(Records excerpted from a collection)

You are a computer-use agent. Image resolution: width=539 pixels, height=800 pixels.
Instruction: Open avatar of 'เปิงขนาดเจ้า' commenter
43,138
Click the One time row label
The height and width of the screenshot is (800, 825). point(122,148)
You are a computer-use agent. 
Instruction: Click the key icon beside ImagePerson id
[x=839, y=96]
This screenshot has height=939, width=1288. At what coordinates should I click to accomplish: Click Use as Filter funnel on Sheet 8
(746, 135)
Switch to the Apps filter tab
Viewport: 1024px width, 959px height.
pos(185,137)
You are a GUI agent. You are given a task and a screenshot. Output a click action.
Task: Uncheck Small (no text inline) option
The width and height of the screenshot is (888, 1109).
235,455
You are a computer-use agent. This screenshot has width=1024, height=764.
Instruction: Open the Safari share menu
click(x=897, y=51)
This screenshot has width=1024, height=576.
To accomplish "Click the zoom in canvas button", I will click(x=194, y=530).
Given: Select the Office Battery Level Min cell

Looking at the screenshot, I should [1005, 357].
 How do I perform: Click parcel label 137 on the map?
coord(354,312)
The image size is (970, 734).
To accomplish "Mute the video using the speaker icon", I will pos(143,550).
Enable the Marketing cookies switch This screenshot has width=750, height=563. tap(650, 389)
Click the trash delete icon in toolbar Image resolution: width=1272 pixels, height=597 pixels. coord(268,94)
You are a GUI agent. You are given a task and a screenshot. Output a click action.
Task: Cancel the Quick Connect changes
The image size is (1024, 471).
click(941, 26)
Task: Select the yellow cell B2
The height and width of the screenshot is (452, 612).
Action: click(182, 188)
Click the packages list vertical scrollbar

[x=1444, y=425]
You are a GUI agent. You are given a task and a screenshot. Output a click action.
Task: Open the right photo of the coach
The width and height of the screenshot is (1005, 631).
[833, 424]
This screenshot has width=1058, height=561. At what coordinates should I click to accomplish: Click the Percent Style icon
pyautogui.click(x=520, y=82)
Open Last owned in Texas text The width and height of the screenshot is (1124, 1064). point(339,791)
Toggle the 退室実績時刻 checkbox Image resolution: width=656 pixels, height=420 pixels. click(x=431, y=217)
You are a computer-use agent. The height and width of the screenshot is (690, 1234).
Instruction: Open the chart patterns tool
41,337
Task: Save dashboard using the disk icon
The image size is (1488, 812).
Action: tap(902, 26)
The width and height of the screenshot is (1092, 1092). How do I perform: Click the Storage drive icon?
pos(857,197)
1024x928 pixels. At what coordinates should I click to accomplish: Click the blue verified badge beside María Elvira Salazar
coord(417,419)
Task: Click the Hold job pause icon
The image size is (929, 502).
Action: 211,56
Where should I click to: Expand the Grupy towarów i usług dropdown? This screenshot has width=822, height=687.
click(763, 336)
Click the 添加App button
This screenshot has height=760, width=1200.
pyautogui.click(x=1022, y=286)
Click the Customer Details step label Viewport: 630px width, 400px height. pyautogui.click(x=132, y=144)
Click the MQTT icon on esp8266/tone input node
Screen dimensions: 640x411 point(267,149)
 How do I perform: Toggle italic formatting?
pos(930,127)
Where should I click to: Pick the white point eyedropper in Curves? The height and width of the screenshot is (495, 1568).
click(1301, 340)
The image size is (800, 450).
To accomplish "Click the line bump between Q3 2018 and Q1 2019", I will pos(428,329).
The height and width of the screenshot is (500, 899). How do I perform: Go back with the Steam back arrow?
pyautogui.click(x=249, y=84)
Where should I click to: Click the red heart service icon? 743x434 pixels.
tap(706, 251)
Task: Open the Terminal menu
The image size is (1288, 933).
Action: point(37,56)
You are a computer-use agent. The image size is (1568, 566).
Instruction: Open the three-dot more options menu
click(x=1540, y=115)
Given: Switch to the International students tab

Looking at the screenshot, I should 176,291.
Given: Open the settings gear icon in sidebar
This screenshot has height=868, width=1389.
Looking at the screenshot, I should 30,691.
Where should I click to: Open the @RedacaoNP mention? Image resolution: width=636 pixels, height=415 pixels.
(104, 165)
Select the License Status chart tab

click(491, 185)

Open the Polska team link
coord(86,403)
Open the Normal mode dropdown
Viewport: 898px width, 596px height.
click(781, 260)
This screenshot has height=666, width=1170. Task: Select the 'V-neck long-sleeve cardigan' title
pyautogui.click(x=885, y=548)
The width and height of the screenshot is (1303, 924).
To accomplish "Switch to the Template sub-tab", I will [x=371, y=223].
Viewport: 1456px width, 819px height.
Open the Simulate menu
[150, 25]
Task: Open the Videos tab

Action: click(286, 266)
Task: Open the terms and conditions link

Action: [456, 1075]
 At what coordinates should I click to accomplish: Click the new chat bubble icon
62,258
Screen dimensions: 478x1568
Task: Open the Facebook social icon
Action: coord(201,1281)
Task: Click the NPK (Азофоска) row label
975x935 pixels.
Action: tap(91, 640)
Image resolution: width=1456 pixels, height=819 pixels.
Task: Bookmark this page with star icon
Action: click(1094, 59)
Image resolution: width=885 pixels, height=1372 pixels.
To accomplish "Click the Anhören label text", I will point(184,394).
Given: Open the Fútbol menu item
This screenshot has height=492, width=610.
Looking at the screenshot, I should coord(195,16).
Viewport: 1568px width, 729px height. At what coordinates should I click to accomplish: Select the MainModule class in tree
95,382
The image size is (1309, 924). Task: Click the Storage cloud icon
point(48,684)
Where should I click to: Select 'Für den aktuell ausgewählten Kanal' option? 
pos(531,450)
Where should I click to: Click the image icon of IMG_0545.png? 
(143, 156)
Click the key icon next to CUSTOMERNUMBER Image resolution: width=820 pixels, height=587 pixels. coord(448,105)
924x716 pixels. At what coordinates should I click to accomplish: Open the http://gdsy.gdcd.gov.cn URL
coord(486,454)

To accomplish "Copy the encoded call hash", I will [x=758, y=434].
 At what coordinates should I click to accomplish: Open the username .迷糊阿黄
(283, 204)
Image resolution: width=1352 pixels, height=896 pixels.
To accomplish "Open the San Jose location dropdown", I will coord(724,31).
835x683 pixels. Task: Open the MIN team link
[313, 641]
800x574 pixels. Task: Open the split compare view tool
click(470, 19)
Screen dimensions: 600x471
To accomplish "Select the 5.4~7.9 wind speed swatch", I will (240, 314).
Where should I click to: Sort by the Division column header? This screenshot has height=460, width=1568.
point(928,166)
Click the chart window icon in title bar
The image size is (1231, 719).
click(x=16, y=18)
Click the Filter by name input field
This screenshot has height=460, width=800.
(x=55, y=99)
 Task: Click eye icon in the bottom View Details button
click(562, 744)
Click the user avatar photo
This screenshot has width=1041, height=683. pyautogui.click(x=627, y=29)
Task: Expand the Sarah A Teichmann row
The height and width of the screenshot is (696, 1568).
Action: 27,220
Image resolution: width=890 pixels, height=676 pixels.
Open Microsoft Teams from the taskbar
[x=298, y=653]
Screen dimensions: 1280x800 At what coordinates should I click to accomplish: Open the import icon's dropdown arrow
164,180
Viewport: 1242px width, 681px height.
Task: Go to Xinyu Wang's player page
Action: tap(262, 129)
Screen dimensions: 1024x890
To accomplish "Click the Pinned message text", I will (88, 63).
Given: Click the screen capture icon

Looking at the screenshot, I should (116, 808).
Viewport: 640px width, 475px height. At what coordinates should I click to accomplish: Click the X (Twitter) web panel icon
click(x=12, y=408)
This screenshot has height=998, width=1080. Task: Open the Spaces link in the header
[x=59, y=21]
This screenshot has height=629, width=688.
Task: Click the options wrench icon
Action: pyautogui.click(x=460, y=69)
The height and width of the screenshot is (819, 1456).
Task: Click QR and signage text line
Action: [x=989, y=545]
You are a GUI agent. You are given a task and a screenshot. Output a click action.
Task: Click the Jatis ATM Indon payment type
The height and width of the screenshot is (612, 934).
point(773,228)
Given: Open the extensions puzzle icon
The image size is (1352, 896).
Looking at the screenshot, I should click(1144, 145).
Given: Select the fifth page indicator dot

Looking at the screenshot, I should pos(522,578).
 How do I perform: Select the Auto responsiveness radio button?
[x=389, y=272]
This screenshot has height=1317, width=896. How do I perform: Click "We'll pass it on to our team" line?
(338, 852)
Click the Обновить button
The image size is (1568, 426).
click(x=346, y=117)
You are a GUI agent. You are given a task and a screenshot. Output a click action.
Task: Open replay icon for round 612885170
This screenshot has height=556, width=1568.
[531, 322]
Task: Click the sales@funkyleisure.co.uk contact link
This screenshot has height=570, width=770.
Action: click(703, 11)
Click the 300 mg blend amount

Work task -> Print, from the entries above, the line with "924x716 pixels. At", the line with "Click the chart window icon in title bar" and all lines between them, exactly and with nothing else.

Exercise output ->
924x716 pixels. At what coordinates should I click to accomplish: Open the http://gdsy.gdcd.gov.cn URL
coord(486,454)

To accomplish "Copy the encoded call hash", I will [x=758, y=434].
 At what coordinates should I click to accomplish: Open the username .迷糊阿黄
(283, 204)
Image resolution: width=1352 pixels, height=896 pixels.
To accomplish "Open the San Jose location dropdown", I will coord(724,31).
835x683 pixels. Task: Open the MIN team link
[313, 641]
800x574 pixels. Task: Open the split compare view tool
click(470, 19)
Screen dimensions: 600x471
To accomplish "Select the 5.4~7.9 wind speed swatch", I will (240, 314).
Where should I click to: Sort by the Division column header? This screenshot has height=460, width=1568.
point(928,166)
Click the chart window icon in title bar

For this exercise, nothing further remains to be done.